Here is a piece for piano, which I composed some time ago. I am looking forward to your comments and critical viewpoints.
Here is the URL: http://picosong.com/TnsD

Best regards.


----------



## Pugg (Aug 8, 2014)

Omnimusic said:


> Hello TC members,
> 
> Here is a piece for piano, which I composed some time ago. I am looking forward to your comments and critical viewpoints.
> Here is the URL: http://picosong.com/TnsD
> ...


Very nice melody, who's your inspiration?


----------



## Guest (Sep 11, 2016)

Omnimusic said:


> Hello TC members,
> 
> Here is a piece for piano, which I composed some time ago. I am looking forward to your comments and critical viewpoints.
> Here is the URL: http://picosong.com/TnsD
> ...


Nice. Touches of Beethoven, hints of Schubert, and more besides. Is this your preferred "compositional voice", Omnimusic?


----------



## Alon (Jul 29, 2016)

I loved it, excellent!


----------



## nikola (Sep 7, 2012)

Very nice piece.


----------



## Omnimusic (Jun 11, 2016)

Thank you everyone for your replies. 
Pugg, I think that my inspiration came a bit from the “Scherzo a capriccio” from Mendelssohn, while I was working on this (such a beautiful piece!). But my Impromptu (which I wrote in the same key) became something quite different. I am glad that you like it. I will post some more things.
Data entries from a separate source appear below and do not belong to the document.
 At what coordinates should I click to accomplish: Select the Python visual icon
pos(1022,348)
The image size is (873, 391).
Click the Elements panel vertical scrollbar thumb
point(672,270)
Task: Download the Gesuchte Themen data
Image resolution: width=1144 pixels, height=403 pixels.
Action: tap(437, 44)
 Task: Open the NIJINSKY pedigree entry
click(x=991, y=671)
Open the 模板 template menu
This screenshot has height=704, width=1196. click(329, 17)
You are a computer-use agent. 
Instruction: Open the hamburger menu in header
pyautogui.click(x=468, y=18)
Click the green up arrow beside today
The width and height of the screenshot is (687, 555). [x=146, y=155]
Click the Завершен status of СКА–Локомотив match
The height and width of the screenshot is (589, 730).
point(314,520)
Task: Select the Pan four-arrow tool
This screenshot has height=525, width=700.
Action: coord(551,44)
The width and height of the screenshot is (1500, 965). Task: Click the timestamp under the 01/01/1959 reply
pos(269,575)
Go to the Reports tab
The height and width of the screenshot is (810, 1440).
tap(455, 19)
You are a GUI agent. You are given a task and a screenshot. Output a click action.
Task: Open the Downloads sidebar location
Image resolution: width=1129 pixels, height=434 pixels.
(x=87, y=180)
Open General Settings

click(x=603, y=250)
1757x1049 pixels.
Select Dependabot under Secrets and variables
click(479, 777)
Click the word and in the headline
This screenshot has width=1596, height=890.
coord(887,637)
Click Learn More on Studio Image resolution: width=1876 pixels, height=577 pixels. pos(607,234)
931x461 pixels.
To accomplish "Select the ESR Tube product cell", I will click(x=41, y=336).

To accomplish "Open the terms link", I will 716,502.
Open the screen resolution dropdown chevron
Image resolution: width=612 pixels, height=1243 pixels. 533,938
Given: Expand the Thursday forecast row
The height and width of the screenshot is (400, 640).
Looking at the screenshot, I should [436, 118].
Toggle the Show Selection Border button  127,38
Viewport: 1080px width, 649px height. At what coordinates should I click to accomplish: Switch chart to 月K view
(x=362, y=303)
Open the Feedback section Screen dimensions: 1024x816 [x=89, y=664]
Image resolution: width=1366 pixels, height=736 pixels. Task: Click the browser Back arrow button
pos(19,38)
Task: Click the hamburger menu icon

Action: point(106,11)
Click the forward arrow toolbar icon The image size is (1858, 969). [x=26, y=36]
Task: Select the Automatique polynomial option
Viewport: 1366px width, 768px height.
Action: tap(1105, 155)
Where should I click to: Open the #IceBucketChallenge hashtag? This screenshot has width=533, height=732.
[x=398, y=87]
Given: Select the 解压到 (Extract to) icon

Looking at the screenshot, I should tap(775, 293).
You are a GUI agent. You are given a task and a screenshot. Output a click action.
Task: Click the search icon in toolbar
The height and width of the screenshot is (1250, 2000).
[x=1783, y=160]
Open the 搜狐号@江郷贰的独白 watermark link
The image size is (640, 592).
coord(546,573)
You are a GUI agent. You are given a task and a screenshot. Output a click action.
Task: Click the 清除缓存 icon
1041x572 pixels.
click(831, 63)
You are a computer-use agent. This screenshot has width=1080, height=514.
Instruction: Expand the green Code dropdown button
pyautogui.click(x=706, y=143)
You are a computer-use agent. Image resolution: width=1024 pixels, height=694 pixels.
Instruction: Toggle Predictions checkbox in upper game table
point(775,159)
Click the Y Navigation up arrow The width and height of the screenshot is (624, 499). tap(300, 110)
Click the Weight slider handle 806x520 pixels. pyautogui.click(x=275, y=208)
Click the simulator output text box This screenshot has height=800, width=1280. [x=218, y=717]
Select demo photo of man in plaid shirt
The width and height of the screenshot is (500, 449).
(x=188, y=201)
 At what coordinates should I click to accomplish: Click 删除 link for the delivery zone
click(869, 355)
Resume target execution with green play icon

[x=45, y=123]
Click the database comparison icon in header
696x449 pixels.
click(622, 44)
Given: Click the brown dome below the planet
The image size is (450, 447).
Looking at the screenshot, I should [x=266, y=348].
TalkingHead, I have written in different styles of music, but Beethoven, Schubert, Schumann, Mendelssohn and Chopin have probably been my major source of inspiration. But that said, there are so many other fantastic composers which provide inspiration. I love impressionistic music, music from the Russian School (Rachmaninoff, Scriabin etc.), Spanish music (Albéniz !) and music from many others, including some of the modern composers. But I should say that I have not been able to write anything atonal. In that respect, I am underdeveloped.


----------